The Tribunal fully accepted it was important for the trustee to obtain the requested information to determine if the member met the definition of disability/disablement in the policy and to ascertain her pre-disability income and whether she was earning income during the claim period. The Tribunal found that the trustee had clearly set this all out in a letter in June 2013. It therefore determined that the trustee’s decision to not compensate for the delay in assessing the claim was fair and reasonable.

[The writers note that the Tribunal did not comment on whether the trustee could have done more to assist a mentally unwell member wanting to make an IP claim. Presumably, that is something a trustee should consider when reflecting on the outcome of this case and similar member complaints.]

On the issue of continuing deducting premiums while the claim was being processed, the Tribunal saw the facts somewhat differently from the insurer, and the trustee did not express a view on this issue.

The Tribunal reviewed the policy and concluded that, on the facts, the member had to be paying premiums until the policy terms provided cover ended. In this case, the Tribunal was satisfied that cover ended six months after the end of the week in respect of which the last employer contribution was received by the trustee and that was 30 September 2012. Once cover ended, it was not fair and reasonable to debit IP premiums from the member’s account. The Tribunal ordered reimbursement of the relevant premiums and interest on that amount at the fund’s cash rate.


Case 3

The member made an on-line application for death cover insurance that was subject to a pre-existing condition exclusion, commonly referred to by the acronym PEC. The member died within 13 months of cover commencing and the insurer denied the claim on the grounds of the PEC exclusion. The trustee agreed with the insurer’s decision.

Under the policy, PEC meant there was no insured death cover for:

“…any injury, sickness, illness or symptom that existed in the (2) years prior to or at the time the Insured Person’s [Name of category] Insurance Cover commenced and the Insured Person:

  • was aware of, or a reasonable person in their position should have been aware of; or
  • should have sought advice or treatment (conventional or alternative) from a Medical Practitioner or other health professional for (in circumstances where a reasonable person in their position would have sought advice or treatment); or
  • had a medical consultation for or were prescribed medication or therapy for.”

The member was only 23 years old when he died.
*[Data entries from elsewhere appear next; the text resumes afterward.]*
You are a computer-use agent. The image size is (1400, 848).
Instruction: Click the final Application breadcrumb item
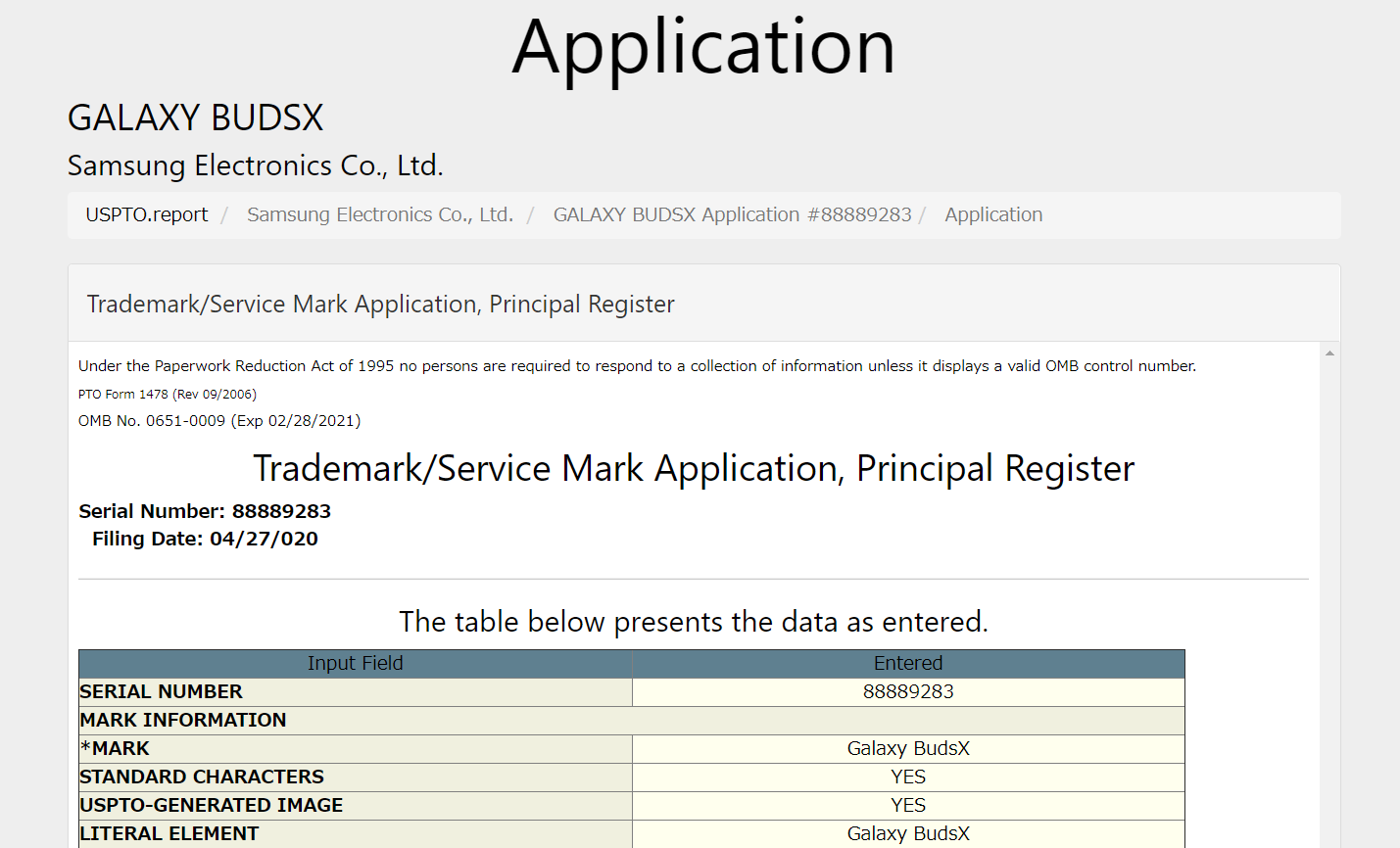pyautogui.click(x=992, y=214)
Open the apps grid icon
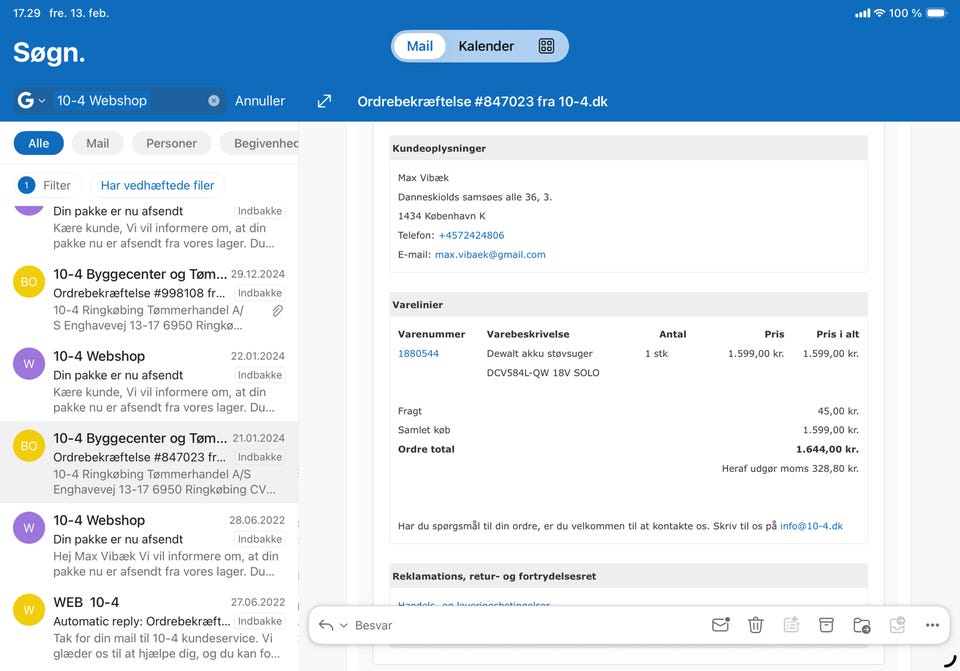This screenshot has width=960, height=671. point(546,46)
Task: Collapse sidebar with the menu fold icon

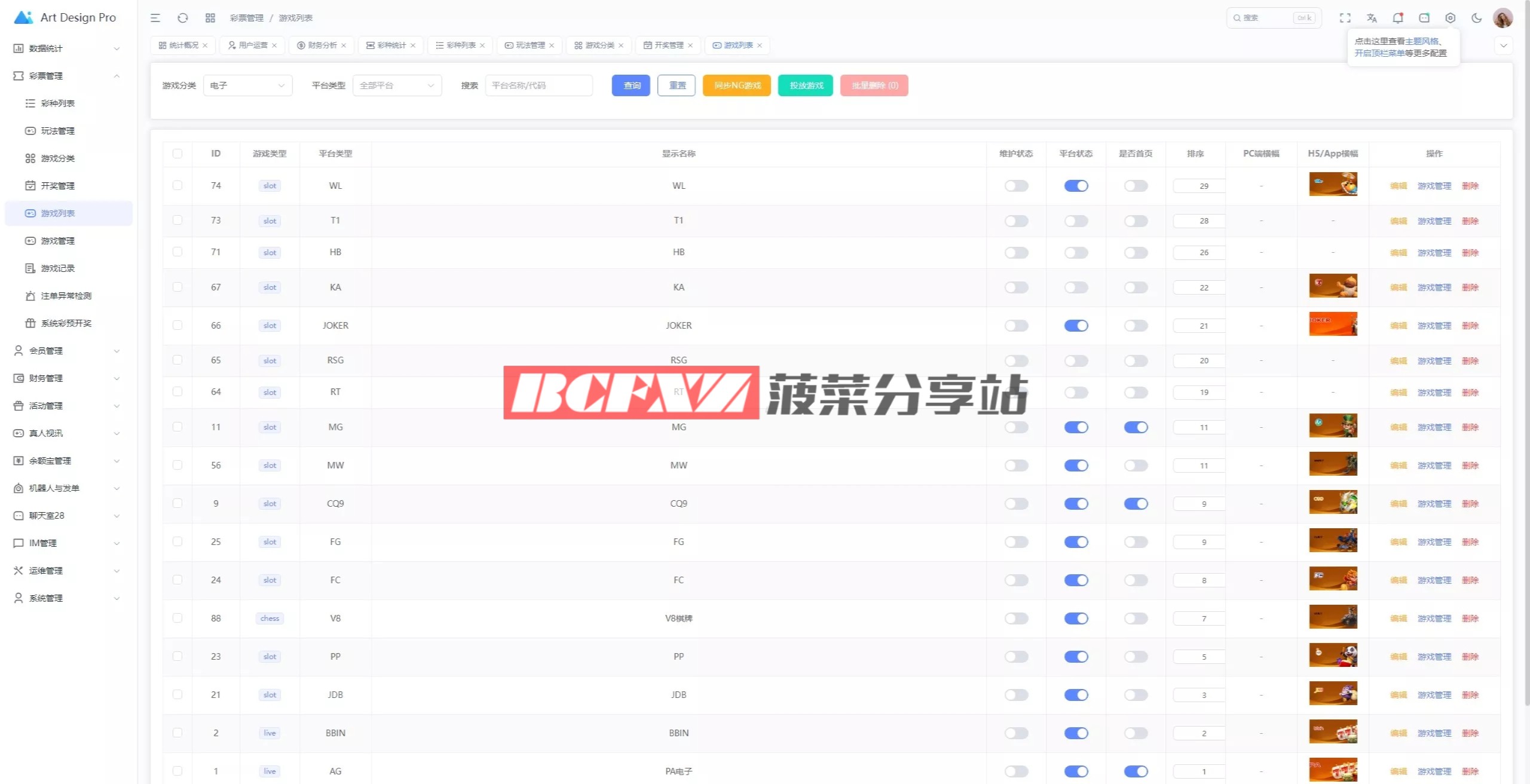Action: tap(155, 18)
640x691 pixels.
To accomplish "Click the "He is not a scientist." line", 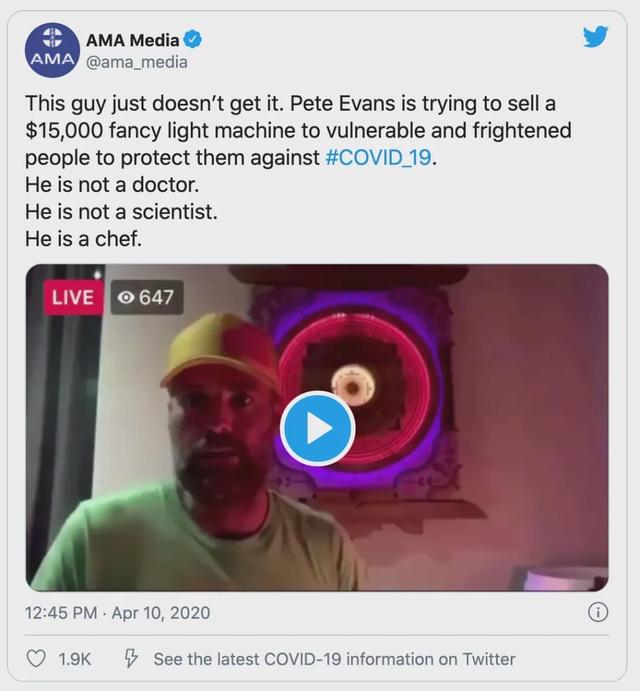I will pyautogui.click(x=120, y=211).
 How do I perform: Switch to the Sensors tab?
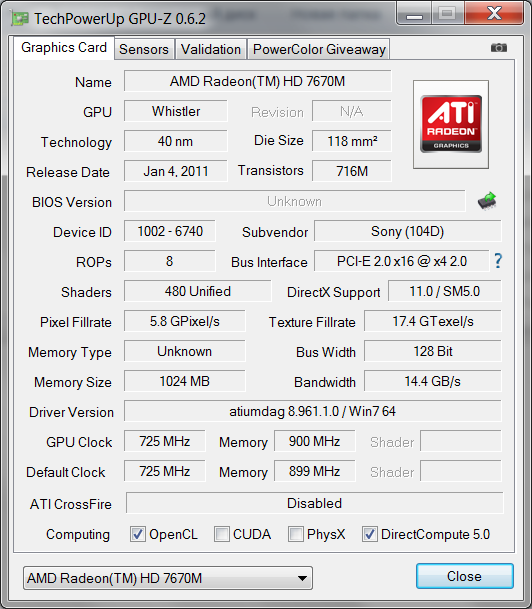point(144,49)
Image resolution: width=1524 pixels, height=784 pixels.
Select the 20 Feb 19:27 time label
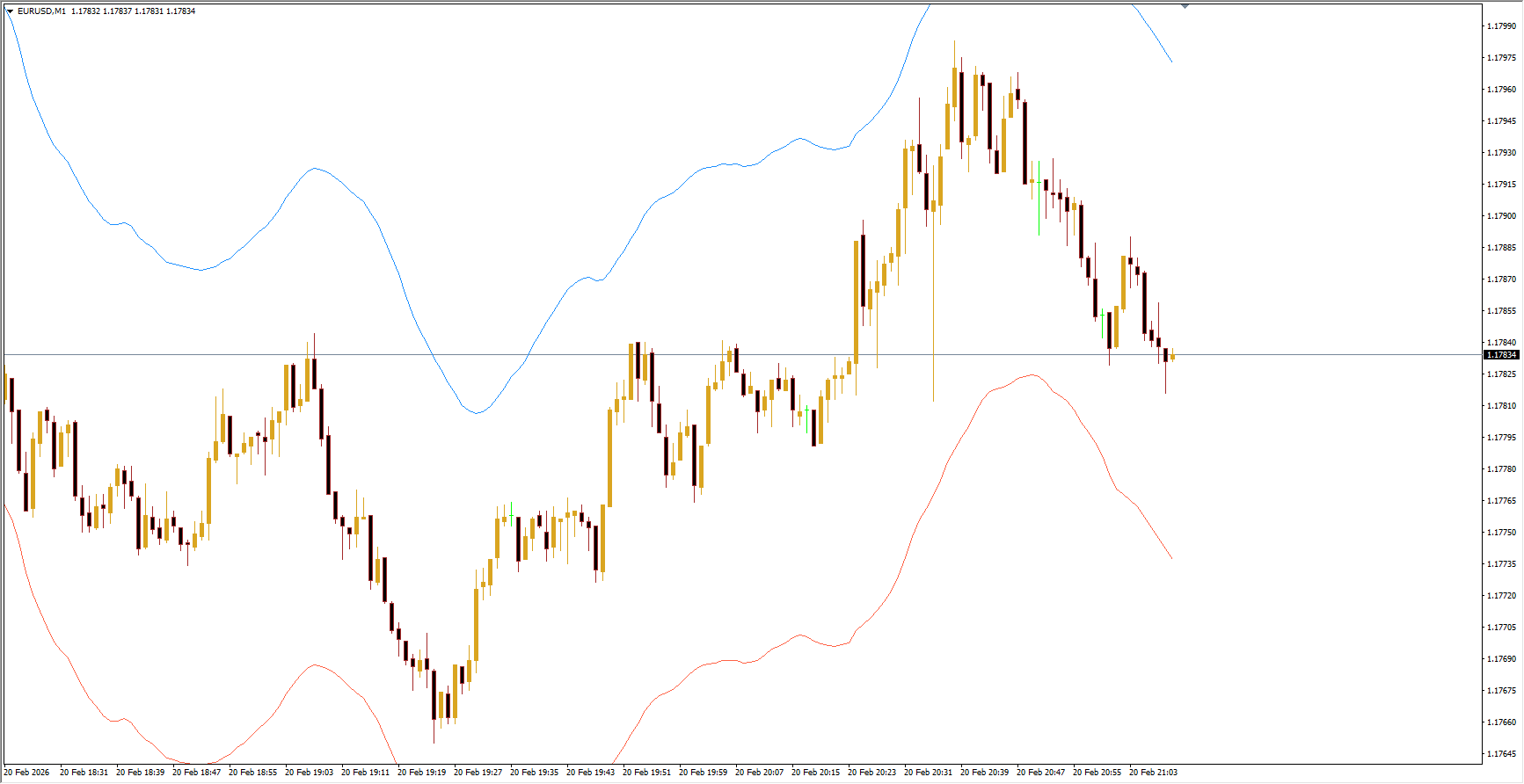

As a child he had a heart operation to treat a congenital heart issue. He was taking heart medication but his treating doctor noted in a report that “he was stable and therefore no reason why he shouldn’t lead a normal life with normal life expectancy.”

It is important to note that this case is not about non-disclosure as the type of cover the member applied for was granted automatically subject to the PEC exclusion. It was a simple factual exercise to determine the medical facts applying in the two years prior to his death and then the cause of death.

The facts here (based on the medical evidence reviewed by the Tribunal) indicated the member had heart surgery as a child for congenital heart disease, was taking medication in the two years prior to death in connection with that disease and that the heart condition had caused “right ventricular coronary atherosclerosis”, the cause of death.

In these circumstances, the Tribunal was satisfied that the illness had existed in the two years prior to the member’s untimely death and, consequently, the PEC exclusion in the policy applied and no insured death benefit was payable. The trustee’s and insurer’s decision was correct.